Deutch is expected to bring intellect, energy to agency SEARCHING FOR A CIA DIRECTOR


WASHINGTON -- When Deputy Defense Secretary John Deutch was last asked to take over as the nation's top spymaster, he played the reluctant suitor. But now he says he's enthusiastic about the job and associates predict he will give it all the bullish energy he's displayed as the Pentagon's No. 2 man.

The 56-year-old Mr. Deutch was widely touted as a candidate for director of central intelligence after R. James Woolsey resigned the post in December, but Mr. Deutch declined the job at that time.

An intensely intellectual man, Mr. Deutch has published front-page scientific articles in some of the nation's most highly respected scientific journals. And he has immersed himself in the high-tech realm of the nation's intelligence-gathering and mastered the details of the military's spy satellite networks, an associate said.

Tall and barrel-chested, he presents a physical presence almost as imposing as his intellect. He has a reputation as a demanding boss with a brusque demeanor and little patience for staff members who have not done their homework.

Bruised egos are no impediment to decision-making, said a top Pentagon official who has worked closely with Mr. Deutch. The official spoke on condition of anonymity.

"Some things he just intuitively believes are the right thing to do . . . and he forces the system to get going."
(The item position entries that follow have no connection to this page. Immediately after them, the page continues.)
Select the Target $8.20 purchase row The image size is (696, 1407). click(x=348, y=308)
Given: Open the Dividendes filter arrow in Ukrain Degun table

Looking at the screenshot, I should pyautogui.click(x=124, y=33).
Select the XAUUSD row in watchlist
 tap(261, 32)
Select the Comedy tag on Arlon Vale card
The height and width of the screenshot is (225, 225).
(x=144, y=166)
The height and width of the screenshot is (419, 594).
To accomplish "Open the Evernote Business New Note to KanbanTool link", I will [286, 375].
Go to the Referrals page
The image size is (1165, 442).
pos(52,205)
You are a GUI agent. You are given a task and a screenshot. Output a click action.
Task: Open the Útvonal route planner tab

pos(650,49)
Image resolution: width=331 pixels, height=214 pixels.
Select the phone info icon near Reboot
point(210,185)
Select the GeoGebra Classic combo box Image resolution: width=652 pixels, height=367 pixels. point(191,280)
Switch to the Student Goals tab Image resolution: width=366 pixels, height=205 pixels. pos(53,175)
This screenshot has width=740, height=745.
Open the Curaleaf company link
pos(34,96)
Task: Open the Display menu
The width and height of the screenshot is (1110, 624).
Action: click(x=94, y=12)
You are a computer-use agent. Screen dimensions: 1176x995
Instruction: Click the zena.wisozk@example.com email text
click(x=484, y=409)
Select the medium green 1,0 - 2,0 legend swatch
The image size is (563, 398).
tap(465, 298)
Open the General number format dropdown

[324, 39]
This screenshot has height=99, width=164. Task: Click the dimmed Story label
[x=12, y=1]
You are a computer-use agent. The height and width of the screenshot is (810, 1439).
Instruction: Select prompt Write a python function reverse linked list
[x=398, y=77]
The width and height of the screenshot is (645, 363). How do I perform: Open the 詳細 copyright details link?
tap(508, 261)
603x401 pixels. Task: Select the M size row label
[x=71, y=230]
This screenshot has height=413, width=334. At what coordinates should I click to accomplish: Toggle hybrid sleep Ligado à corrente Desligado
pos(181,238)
That no-nonsense style is a hallmark of his personal life as well.

One day in January, Mr. Deutch left the office at lunchtime, got married at a Virginia courthouse and was back at his desk later that afternoon.

But he has clearly tried to soften his image in recent months.

Polishing up his rumpled-professor look, he has appeared more frequently in the Pentagon press room sporting natty suits and ties and patiently responding to reporters' queries with "That's a good question," and a broad smile.

He is a Washington insider and East Coast intellectual.

Though he was born in Brussels, Belgium, he grew up inside the Beltway and attended one of Washington's most exclusive private high schools. He earned a doctorate in physical chemistry at the Massachusetts Institute of Technology and taught briefly at Princeton University before returning to MIT as a member of the faculty, and later provost, in 1970.

During the Carter administration, Mr. Deutch served as undersecretary in the newly created Energy Department.

Senior military intelligence officials -- who have complained for years about the quality and timeliness of the intelligence provided military commanders -- were delighted at the prospect that Mr. Deutch would head the CIA.

"He's the best one for the job," said one senior military officer who deals in intelligence matters. "It will be very helpful to have someone there who understands our needs."

Some Pentagon insiders say Mr. Deutch did not think he could do the job without fundamental changes in the White House's approach to intelligence matters, including greater access to President Clinton than Mr. Woolsey had enjoyed.

But others said Mr. Deutch simply wanted to hold on to the job he already had, which afforded the former chemistry professor and university provost wide responsibility.

"The most difficult problem was he really does like his job as deputy secretary," said the top Pentagon official.

But now, colleagues say, Mr. Deutch feels good about taking on the CIA job and is confident he's up to the task.

"I look forward to this challenge with enthusiasm," Mr. Deutch said yesterday. "I look forward to working with [the president], the dedicated men and women of the intelligence communities and the Congress to strengthen the quality of our nation's intelligence service."

In recent weeks, many of the Pentagon's most vexing issues have fallen under Mr. Deutch's charge -- everything from recommending military base closures to deciding the fate of top weapons systems as the Clinton administration developed its fiscal 1996 military budget.

He played a major role in developing the Pentagon's plan for last fall's mission in Haiti and is actively involved in the push to understand the mysterious illnesses that plague Persian Gulf war veterans.


AGE-BIRTH DATE -- 56; July 27, 1938, in Brussels, Belgium. Became U.S. citizen in 1946.

EDUCATION -- Sidwell Friends School (Washington); B.A., Amherst College; B.S. and Ph.D., Massachusetts Institute of Technology.

EXPERIENCE -- 1961-1965, Office of Systems Analysis, Defense Department; 1966-1969, assistant chemistry professor, Princeton University; 1970-present, associate professor and professor of chemistry, MIT; 1977-1979, director of energy research, Energy Department; 1979-1980, undersecretary, Energy Department; 1982-1985, dean of science, MIT; 1985-1990, provost, MIT; 1993, undersecretary of defense; 1994, deputy secretary of defense.

FAMILY -- Married to Patricia Lyon Martin; three sons from a previous marriage, which ended in divorce.